Nature de l'avantage ?
Autorisation de déduire certaines dépenses spécifiques et possibilité d'imputer leur déficit foncier sur le revenu global sans limitation de montant.
Quels immeubles ?
L'immeuble doit être affecté à l'habitation.
L'immeuble est situé dans un secteur sauvegardé ou dans une zone de protection du patrimoine architectural, urbain et paysager ou, jusqu'au 31 décembre 1997, dans un périmètre de restauration immobilière créé avant le 1er janvier 1995 (dans ces deux dernières zones les travaux doivent être déclarés d'utilité publique).
Quels bénéficiaires ?
Les personnes physiques directement propriétaires et les associés de sociétés non soumises à l'impôt sur les sociétés (sociétés civiles immobilières, sociétés civiles de placement immobilier,.,) propriétaires des locaux concernés par l'opération.
Conditions tenant à l'initiative de l'opération et à la location.
L'opération de restauration doit être réalisée à l'initiative :
soit du (ou des) propriétaire (s) de l'immeuble ;
soit d'une collectivité publique ou d'un organisme chargé par elle de l'opération et répondant à certaines conditions (établissements publics d'aménagement, sociétés d'économie mixte, organismes d' HLM, associations sans but lucratif agréées à cet effet).
Les travaux peuvent ne porter que sur les parties de l'immeuble qui nécessitent une intervention mais dans tous les cas ils doivent opérer la restauration complète de l'immeuble.

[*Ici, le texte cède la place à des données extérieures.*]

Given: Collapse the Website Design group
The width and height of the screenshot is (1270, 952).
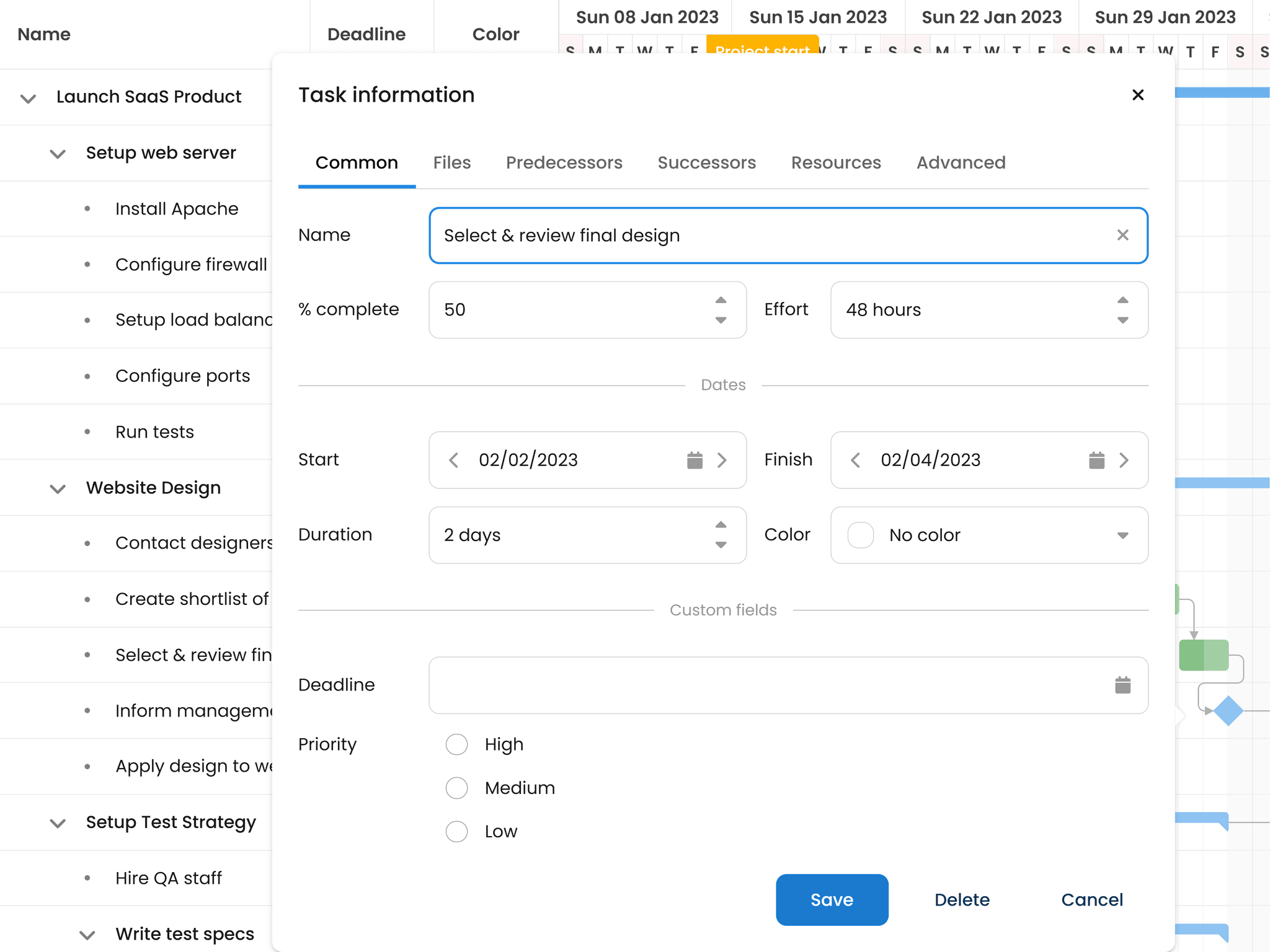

La location à titre de résidence principale :
Le propriétaire doit prendre l'engagement de louer le logement nu à usage de résidence principale du locataire pendant une durée de six ans.
Sont exclues les locations à un usage autre que l'habitation principale (résidences secondaires, locaux commerciaux, bureaux...).
La location doit prendre effet dans les douze mois qui suivent la date d'achèvement des travaux de restauration.
Lorsque l'immeuble concerné par l'opération de restauration appartient à une société non soumise à l'impôt sur les sociétés, les associés doivent prendre l'engagement de conserver leurs titres pendant six ans (l'engagement de location pendant six ans incombe à la société).
Quels sont les travaux déductibles ?
Les travaux doivent avoir fait l'objet d'un autorisation préalable spéciale (AST = conformité des travaux au plan de sauvegarde ou à la DUP) ;
L'ensemble des dépenses déductibles en application des règles de droit commun (Info 6 - Revenu foncier) ;
+ Certaines dépenses spéciales, dont rénumération est limitative :
- frais d'adhésion aux associations foncières urbaines de restauration (AFU), qu'il s'agisse d'associations libres, autorisées ou constituées d'office (les autres frais liés au fonctionnement de ces associations constituent des frais de gestion couverts par la déduction forfaitaire),
- travaux de démolition imposés par l'autorité qui délivre le permis de construire,
- travaux de reconstitution de toiture ou de murs extérieurs d'immeubles existants rendus nécessaires par les démolitions imposées,
- travaux de transformation en logement de tout ou partie d'un immeuble d'habitation sous réserve que ces travaux soient réalisés dans le volume bâti existant (travaux qui augmentent la surface habitable mais n'augmentent pas le volume bâti et n'en modifient pas les contours).
Gestion du déficit foncier spécial :
Sont imputables sur le revenu global (sans limitation de montant) les déficits résultant de l'ensemble des charges déductibles (droit commun et spéciales) supportées par le propriétaire à l'occasion de l'opération de restauration complète de l'immeuble bâti (jusqu'à l'achèvement des travaux), à l'exclusion des intérêts d'emprunts.
En cas de non-respect des engagements ou des conditions de la location (exemple : reprise de la jouissance de l'immeuble par le propriétaire avant la fin du délai de six ans), le revenu global de l'année au cours de laquelle se produit cet événement est majoré du montant des déficits indûment imputés.